WRITTEN PROBLEM -
Output the lines of the listing below exactly as they appear, starting with the line containing "Open Ivy Fleece Half-Zip Sweatshirt title" and going on through the line containing "tap(1332, 254)", both included.

Entries on finding words and elements -

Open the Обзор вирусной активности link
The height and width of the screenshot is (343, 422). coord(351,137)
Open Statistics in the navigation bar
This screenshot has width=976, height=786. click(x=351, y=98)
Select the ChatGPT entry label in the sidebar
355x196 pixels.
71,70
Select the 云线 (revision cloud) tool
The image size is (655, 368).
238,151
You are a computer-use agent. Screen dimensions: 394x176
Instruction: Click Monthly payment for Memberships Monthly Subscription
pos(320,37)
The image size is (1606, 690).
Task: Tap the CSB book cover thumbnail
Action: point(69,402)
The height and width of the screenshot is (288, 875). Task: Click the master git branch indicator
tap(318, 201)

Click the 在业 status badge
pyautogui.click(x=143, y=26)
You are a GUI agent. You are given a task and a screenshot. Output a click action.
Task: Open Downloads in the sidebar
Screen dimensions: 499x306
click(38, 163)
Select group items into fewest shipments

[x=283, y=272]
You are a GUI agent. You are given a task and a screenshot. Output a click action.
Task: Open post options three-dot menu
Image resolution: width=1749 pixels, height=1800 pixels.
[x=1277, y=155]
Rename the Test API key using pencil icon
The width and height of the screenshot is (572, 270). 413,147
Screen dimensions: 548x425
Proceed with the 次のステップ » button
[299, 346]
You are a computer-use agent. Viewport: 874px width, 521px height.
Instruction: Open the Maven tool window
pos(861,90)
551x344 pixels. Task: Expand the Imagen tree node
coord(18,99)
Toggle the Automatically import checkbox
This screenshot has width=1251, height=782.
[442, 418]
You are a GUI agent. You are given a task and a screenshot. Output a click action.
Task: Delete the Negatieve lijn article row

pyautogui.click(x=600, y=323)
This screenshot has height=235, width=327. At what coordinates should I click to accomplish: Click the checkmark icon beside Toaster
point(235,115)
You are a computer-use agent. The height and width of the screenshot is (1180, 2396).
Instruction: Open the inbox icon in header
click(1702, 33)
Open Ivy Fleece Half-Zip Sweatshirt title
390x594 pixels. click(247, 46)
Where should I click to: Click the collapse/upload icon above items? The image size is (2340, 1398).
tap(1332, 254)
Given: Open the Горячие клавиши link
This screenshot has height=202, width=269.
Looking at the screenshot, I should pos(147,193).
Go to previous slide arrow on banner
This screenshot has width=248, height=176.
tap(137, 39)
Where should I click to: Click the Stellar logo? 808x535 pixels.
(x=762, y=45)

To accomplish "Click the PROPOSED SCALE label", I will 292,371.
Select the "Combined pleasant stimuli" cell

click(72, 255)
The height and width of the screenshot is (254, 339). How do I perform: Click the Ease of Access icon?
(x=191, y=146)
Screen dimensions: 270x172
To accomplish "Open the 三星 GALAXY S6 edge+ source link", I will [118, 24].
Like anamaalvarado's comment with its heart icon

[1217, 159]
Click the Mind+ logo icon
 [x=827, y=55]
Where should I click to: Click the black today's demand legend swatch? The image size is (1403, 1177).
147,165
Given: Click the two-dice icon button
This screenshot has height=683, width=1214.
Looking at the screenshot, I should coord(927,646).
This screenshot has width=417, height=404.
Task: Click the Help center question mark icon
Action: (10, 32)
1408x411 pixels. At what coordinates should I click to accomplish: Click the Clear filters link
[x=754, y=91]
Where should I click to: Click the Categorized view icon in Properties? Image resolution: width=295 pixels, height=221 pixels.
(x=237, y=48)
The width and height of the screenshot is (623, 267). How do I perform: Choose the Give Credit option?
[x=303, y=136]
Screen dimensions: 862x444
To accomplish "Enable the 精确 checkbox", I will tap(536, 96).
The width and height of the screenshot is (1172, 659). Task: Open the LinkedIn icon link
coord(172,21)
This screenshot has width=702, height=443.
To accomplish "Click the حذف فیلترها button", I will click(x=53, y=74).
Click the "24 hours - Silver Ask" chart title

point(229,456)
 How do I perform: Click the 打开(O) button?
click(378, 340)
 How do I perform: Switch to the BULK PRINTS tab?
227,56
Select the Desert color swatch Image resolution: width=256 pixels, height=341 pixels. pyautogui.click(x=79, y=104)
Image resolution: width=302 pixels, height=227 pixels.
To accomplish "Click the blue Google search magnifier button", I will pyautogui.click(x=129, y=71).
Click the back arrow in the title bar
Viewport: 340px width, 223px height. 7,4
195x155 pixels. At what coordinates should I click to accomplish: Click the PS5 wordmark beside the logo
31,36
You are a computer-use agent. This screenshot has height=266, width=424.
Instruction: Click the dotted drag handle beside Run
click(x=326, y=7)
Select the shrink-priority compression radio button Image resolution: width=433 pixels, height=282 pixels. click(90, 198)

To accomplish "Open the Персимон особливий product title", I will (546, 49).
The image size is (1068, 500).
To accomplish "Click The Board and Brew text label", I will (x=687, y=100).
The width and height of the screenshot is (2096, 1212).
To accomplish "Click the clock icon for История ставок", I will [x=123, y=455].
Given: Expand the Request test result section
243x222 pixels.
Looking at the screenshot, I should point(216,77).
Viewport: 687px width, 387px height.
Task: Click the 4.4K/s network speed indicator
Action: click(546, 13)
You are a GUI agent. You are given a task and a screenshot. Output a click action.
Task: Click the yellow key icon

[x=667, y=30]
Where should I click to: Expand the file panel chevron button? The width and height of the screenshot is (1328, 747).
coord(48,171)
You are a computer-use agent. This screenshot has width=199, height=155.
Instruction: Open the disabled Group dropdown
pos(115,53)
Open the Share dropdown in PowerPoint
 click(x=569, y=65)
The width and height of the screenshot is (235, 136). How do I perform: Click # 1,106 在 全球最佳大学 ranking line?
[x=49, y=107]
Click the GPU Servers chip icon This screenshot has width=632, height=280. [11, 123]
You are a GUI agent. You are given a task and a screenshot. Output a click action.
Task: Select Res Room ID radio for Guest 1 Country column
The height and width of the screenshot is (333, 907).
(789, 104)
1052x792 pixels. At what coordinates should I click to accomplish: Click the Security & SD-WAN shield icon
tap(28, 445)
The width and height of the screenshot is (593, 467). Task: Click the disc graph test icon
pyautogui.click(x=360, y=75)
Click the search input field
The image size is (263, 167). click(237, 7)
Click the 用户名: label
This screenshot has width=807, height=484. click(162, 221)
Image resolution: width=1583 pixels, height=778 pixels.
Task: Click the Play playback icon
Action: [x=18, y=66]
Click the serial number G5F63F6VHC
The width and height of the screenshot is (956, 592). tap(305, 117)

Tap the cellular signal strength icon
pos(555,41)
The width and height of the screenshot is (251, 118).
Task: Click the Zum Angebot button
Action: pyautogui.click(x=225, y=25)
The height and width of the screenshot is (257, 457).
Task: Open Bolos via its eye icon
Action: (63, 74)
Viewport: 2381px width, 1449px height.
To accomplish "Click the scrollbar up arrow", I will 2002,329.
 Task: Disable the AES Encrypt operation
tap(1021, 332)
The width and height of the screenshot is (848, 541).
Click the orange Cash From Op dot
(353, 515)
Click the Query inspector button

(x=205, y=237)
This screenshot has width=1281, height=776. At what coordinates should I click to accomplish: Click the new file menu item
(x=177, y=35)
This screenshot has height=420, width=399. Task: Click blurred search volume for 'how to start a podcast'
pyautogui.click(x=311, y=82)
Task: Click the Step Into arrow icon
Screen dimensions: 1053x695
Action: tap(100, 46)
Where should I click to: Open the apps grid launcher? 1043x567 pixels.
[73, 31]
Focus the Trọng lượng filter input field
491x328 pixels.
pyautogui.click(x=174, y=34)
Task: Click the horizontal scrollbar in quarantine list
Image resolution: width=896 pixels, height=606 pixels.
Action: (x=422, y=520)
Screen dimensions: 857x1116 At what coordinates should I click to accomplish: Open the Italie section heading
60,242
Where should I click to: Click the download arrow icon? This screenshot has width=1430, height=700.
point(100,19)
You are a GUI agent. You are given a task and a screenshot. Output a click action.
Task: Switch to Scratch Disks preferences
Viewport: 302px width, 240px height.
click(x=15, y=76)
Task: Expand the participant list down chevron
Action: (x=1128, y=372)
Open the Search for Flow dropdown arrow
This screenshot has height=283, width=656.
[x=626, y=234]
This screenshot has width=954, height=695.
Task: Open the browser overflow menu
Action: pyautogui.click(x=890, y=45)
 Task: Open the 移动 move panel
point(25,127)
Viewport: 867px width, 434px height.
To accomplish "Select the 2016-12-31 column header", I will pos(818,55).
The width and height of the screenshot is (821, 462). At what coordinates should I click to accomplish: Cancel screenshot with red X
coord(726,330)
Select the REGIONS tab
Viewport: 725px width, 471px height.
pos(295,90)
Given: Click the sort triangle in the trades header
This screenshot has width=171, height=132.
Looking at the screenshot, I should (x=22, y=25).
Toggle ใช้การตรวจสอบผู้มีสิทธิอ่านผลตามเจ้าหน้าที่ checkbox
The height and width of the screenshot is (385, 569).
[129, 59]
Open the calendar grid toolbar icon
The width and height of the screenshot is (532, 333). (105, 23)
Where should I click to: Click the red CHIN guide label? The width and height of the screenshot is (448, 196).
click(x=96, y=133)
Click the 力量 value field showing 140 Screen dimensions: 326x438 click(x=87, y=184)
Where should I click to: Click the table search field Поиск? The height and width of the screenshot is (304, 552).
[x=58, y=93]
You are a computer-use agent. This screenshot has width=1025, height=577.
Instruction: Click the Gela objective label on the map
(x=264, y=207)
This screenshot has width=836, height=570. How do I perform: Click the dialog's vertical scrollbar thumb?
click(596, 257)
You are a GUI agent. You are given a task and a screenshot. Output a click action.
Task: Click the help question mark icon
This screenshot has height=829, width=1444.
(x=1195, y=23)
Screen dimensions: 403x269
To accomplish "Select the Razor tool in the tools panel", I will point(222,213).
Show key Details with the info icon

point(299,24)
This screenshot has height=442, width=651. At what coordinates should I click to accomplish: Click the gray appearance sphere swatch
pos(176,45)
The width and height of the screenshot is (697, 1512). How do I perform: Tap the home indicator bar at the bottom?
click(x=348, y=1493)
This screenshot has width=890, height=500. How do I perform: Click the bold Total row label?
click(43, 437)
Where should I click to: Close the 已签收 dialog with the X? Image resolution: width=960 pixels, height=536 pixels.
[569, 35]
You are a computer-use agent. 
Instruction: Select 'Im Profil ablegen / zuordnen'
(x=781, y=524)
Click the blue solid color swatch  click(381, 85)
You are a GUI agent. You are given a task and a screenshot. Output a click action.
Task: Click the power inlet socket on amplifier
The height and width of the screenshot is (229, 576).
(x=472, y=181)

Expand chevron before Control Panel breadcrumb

EXERCISE ANSWER -
Open Ivy Fleece Half-Zip Sweatshirt title
390x594 pixels. click(247, 46)
Where should I click to: Click the collapse/upload icon above items? The image size is (2340, 1398).
tap(1332, 254)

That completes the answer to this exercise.